Hundreds of families moving east to snap up bigger homes are turning the area into a new “nappy valley” to rival the traditional breeding ground of Battersea’s Northcote Road between Wandsworth and Clapham Common, according to the capital’s oldest letting agency Edmund Cude.
The agency’s managing director Robert Nichols said: “There are quite a few people moving away from the Clapham area into the greener parts of Dulwich, because tenants can get somewhere bigger and increase their standard of living.
“They are very similar areas, with plenty of independent shops and boutiques, but what you pay for a two-bed flat in Clapham gets you a house in Dulwich. The commute is pretty straightforward and you see a lot of pushchairs and bumps around — Dulwich and East Dulwich are becoming the new nappy valley.”
Rents for four-bedroom houses in Dulwich have shot up by nearly 20 per cent in two years with those for such properties in Barry Road and Crystal Palace Road rising by £400 to £2,600 a month since 2010, Mr Nichols said.
A similar property in Clapham costs nearer £3,000 a month, according to estate agents Hoxtons.

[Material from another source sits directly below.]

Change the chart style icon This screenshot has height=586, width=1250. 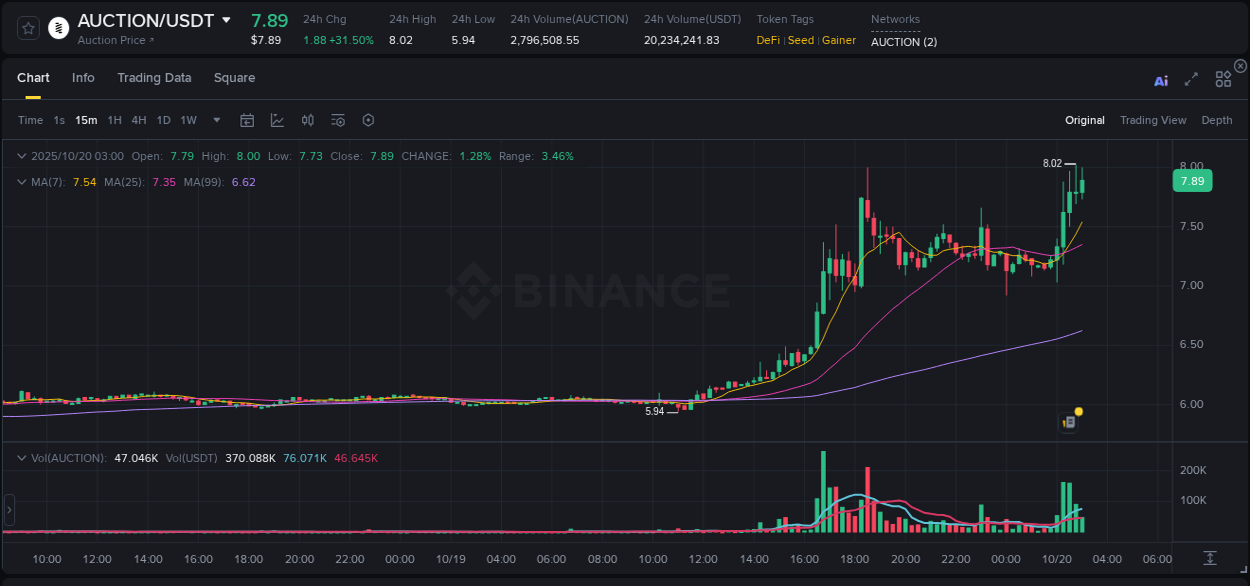[x=277, y=120]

The huge demand for rentals has filtered down to smaller flats in North Cross Road, off East Dulwich’s Lordship Lane, which boasts a wealth of independent shops and local landmarks such as the Blue Mountain coffee house.
Would-be tenants looking for a one-bedroom flat in North Cross Road are now paying £1,200 a month on average — 26 per cent more than in 2010.
Rents for two-bed properties have surged by even more, up 28 per cent to £1,410 according to Edmund Cude. Rents are also up by an average of 20 per cent in nearby Bassano Street and Melbourne Grove, its figures showed.
The price increases in Dulwich are nearly double the 12 per cent rise across the capital as a whole since September 2010, according to LSL Property Services.
London renters now pay a record £1,092 on average, with rents rising 1.7 per cent in the past month — the fastest rate since November 2010. According to LSL, rents have risen for six months in a row because of a drought in the mortgage market, which has forced people to rent for longer.
View from east dulwich: ‘Pavements need pushchair lanes’
Lucy McCarthy, 31, full-time mother, lives with husband Dean, a desktop publisher, Daisy, five, and Lex, 18 months: “I’ve lived in East Dulwich all my life and there’s so much for kids here. But the schools are oversubscribed — there are five closer than the one our daughter got into.”
Cat Kyrke-Smith, 36, X Factor series producer, lives with husband Edward, 31, a tree surgeon and son Freddie, one: “The mothers around here fight for pavement space with the number of prams. You almost need a designated lane for pushchairs. The only problem is getting into pre-school. Apparently people get on waiting lists when they’re pregnant.”
Nicola Washington, 31, teacher lives with recruitment consultant Ray Famurewa, 33, and four-week-old Ada: “We moved here two years ago when having a family was on the cards. We had lived in Croydon and the fact that this is such a family-friendly area was definitely a factor in our decision.”